START EXTRACT PROVIDED

32. Peter Lombard And Other Compilers Of The Sententiae

Meantime, on this matter the theologians show just as much confusion of mind among themselves as the jurists.

Thus we find Peter Lombard quite as inconsistent in his utterances as Gratian. In the fourth book of the Sentences he denies validity (Distinctio 13, n. 1. P.L. 192, 868) : "It appears to me that although the excommunicated and those in open heresy are priests they cannot make (conficere) this sacrament, because in the consecration[that is, in the actual prayers of the consecration, in other words, the Canon], no one says I offer, but We offer."[515] Hence, owing to their lack of union with the Church, these do not offer the sacrifice, seeing that they are not those through whom the Church offers (utpote per quos non offerat Ecclesia), and unless you offer sacrifice on the part of the Church, sacrifice is not offered; and hence no sacrament is made (conficitur). But then in Dist. 25 of the same work, he leans not a little towards the teaching of Alger, whom he follows almost word for word (Sententiae, 1, 4, dist. 25, n. 3, col. 907); indeed, in the next paragraph, having first settled that simoniacs are heretics ("there can be no doubt that the simoniacs are heretics"), he goes on to assert that they have authority to confer orders and to consecrate the Eucharist validly. He adds meanwhile: unless they are degraded ("if, however, they ordain and consecrate before the sentence of degradation", col. 907). Hence finally we gather that, according to Peter Lombard, it was the deprivation of authority to use the power (exauctorationem) rather than the heresy that availed to inhibit the sacrificial power.

END EXTRACT PROVIDED

**TASKS TO COMPLETE**
- A) Answer these questions using the passage on Peter Lombard:
(i) Which figure does the passage say Peter Lombard is quite as inconsistent as?
(ii) In which Distinction of the fourth book of the Sentences does he deny validity?
(iii) Whose teaching does he follow almost word for word in Dist. 25?
- B) Carry on the passage on Peter Lombard from its last sentence.

START COLLECTED DATA

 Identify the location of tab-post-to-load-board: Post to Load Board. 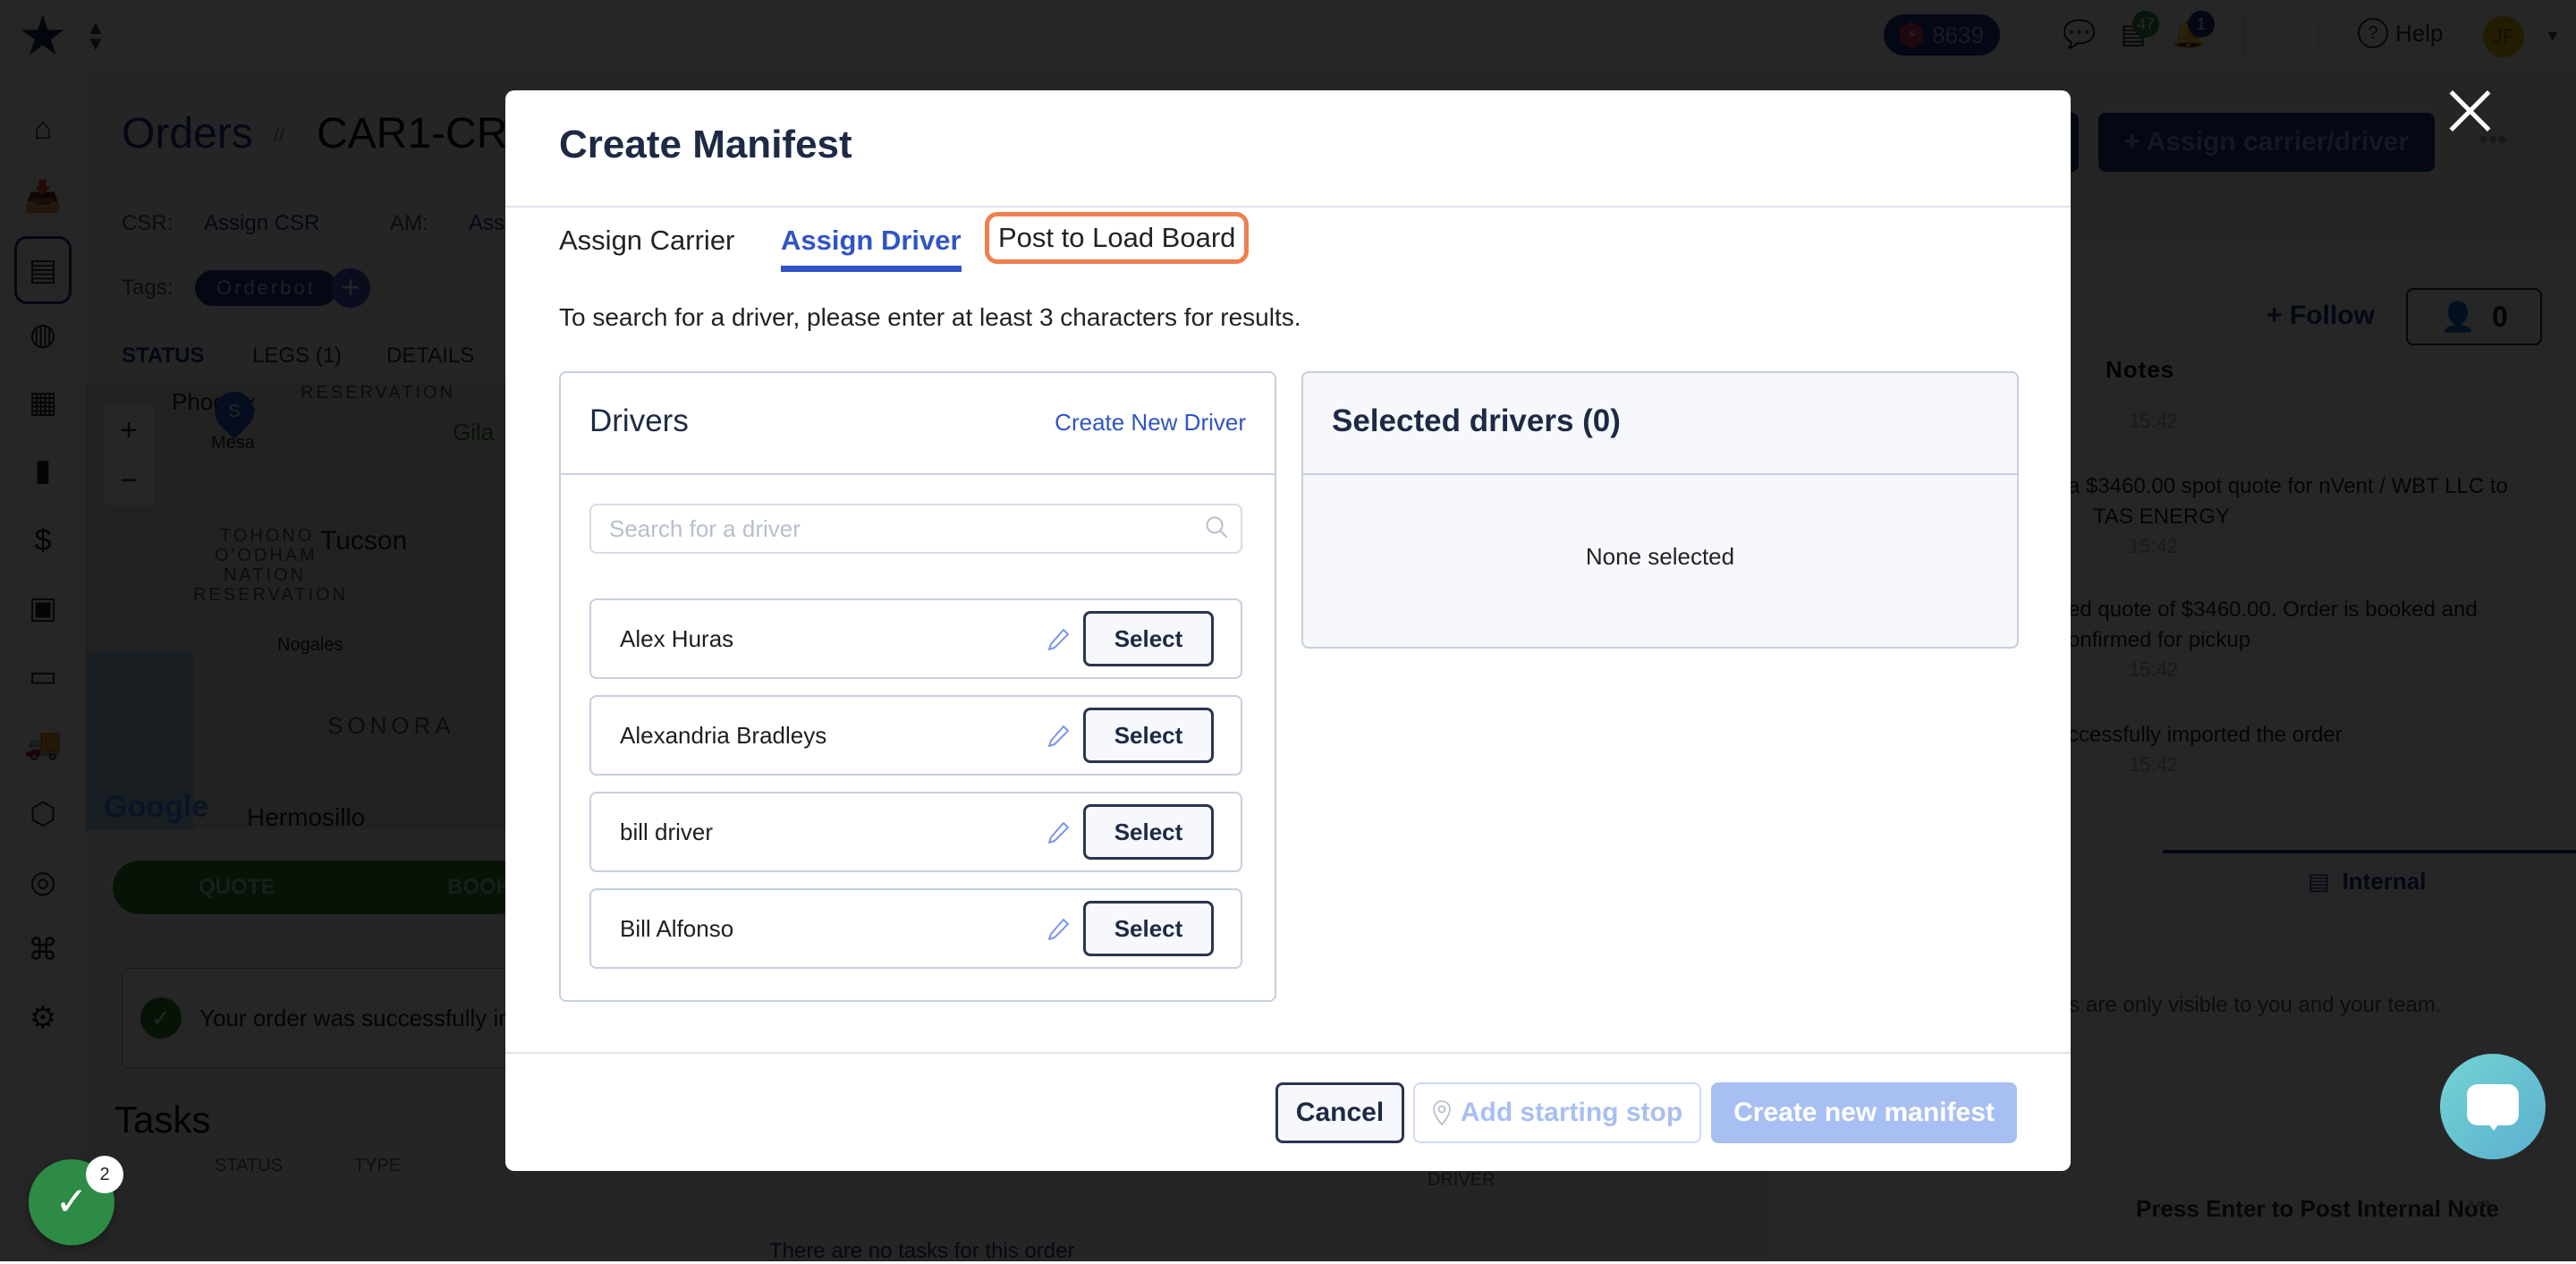
(1117, 238).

END COLLECTED DATA

**PER-TASK ANSWERS**
- A)
(i) Gratian
(ii) Distinctio 13
(iii) Alger's

- B)
Hugo de Mauretania (tract. 6, c. 9. P.L. 176, 146), author of the Summa Sententiarum, is clearer and more definite: "Others think that neither the excommunicated nor those in open heresy make the sacrament (conficiunt). For in the consecration no one says I offer, but We offer as from the person of the whole Church. Since the other sacraments can be made outside the Church, but this sacrament never, it seems that we must agree with them."

So, too, Bandinus: "This sacrament is made (conficitur) by any priest according to the rite and intention of making it (conficiendi), that is, if he is in union with the Church. HENCE THE EXCOMMUNICATED OR THOSE IN OPEN HERESY do not make (conficiunt) this sacrament" (Summa Sententiarum, 1, 4, dist. 13. P.L. 192, 1097).

Petrus Pictaviensis held the same view: "While the other sacraments can be celebrated outside the unity of the Church, the excommunicated cannot make (conficere) this sacrament, because they do not say Offero but Offerimus as from the person of the Church" (ibid., 1, 5, dist. 13. P.L. 211, 1257).

33. The Author Of The Tractatus De Schismaticis

The anonymous author of the Tractatus de schismaticis (Libelli de lite, t. 3), written about the beginning of the year 1165, or a short time afterwards,[516] attacks at length both the supporters of the antipope Paschal III, and those who remained "neutral" between him and the lawful pontiff Alexander III, holding that both parties, being heretics and schismatics, are without the power to make (conficiendi) this sacrament (op. cit., t. 3, pp. 112113 and 123), because "it is only among-Catholics that Christ changes the bread and wine into His Body and Blood" (p. 126). Moreover, the author holds that the fact that these men only hold in their hands and deal with mere bread and wine all the time (their consecration being invalid), they are nevertheless guilty of the Body and Blood of the Lord, for they also do not clearly discern, show reverence to the Body of the Lord; because "it is no less sacrilegious to call the Body of Christ what is not the Body of Christ than to deny that that is the Body of Christ which is truly so" (p. 128). An ingenious argument certainly.

34. Peter De La Celle (D. 1180)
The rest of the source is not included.